The core element of the process is loop(). At each cycle of the loop several things happen.

  • Task manager will check all executors and expell dead ones (see Executor state monitoring).

  • QUEUED or EXECUTED tasks which reached timeout but has not been cancelled by their executors are set to FAILED with Task.exit_code 130.

  • Cron tasks in FINISHED and FAILED states will be restarted.

  • SUSPENDED tasks will be queued and sent back to executor streams.

  • IDLE tasks with Task.next_run < now() will be set to QUEUED and sent to executors as well.

  • FAILED tasks with available retries will be queued and their retry counter will be incremented.

For a full list of task states see TaskStatus. See the diagram for details.

manager loop cycle

Task execution

A queued task is sent to the executor stream as a run_task() RPC command. The namespace of the stream is determined by the app_name attribute of the task. Any executor pulling from this stream will execute a run_task command.

The task is executed stage by stage consequently. At each stage an RPC message is sent to execute_stage() to tell that the stage is being executed. Then TaskExecutor performs the stage command using its own internal RPC server. At the end of each stage the stage result is sent to write_stage() method.

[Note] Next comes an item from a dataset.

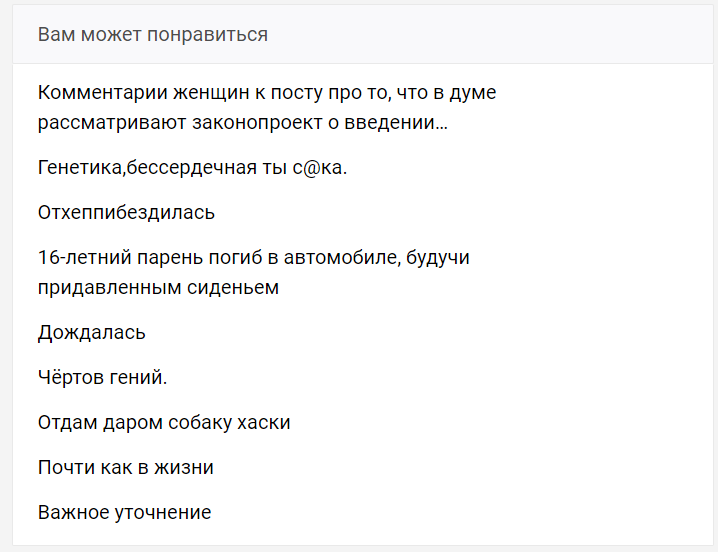Go to the 'Чёртов гений.' post

102,378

There is a possibility that the executor will receive a SIGTERM while executing a task. In such case it will suspend itself and all of its tasks by suspend_executor() command.

task execution process

Executor state monitoring

TaskManager monitors executor state using ping messages from executors. An active executor sends ping to ping() through RPC stream. If a particular executor doesn’t ping for too long, all of the tasks assigned to this executor will be moved into SUSPENDED state by the manager (and rescheduled in the next cycle). If the supposedly dead executor somehow will be able to send results for these tasks, such results will be ignored by the manager. Ping intervals and executor lifetime limits are described in Limit.

Configuration

The executor-manager system is stream-based and does not require direct HTTP connections. You can use multiple executor apps and instances with a single or multiple managers. However since there is no real-time urgency in executing service tasks, it would be reasonable to configure a single manager instance and just restart it on failure.

A simplified minimal config for an executor is shown below. Basically it requires a working RPC server and a stream listener connected to a specific topic. You don’t need to configure task or notification interface for an executor. You also should provide manager_topic name to the executor to send data to the manager.

If you’d like to configure a single manager for multiple applications you should also provide manager_namespace specifying a manager app name (otherwise the executor’s app namespace will be used).

- cls: RedisStreamRPCClient
- cls: RedisListener  # executor stream
  name: redis_stream.executor
  enabled: "[services_tasks_executor_enabled]"
  settings:
    group_id: "[main_name]"
    topic: executor
    max_batch_size: 10
    max_parallel_batches: 1
    scope: SYSTEM
- cls: TaskExecutor  # user task executor
  enabled: "[services_tasks_executor_enabled]"

A manager would require database access as well as notification and task interfaces.

- cls: NotificationService
- cls: RedisStreamRPCClient
- cls: RedisListener  # manager stream
  name: redis_stream.manager
  enabled: "[services_tasks_manager_enabled]"
  settings:
    group_id: "[main_name]"
    topic: manager
    scope: SYSTEM
- cls: TaskManager  # user task manager
  enabled: "[services_tasks_manager_enabled]"

In this configuration my_app executor would listen to dev.my_app.executor stream and will send to dev.manager_app.manager stream, and the manager will listen to dev.manager_app.manager and send tasks to dev.<specified_app>.executor streams depending on Task.app_name value.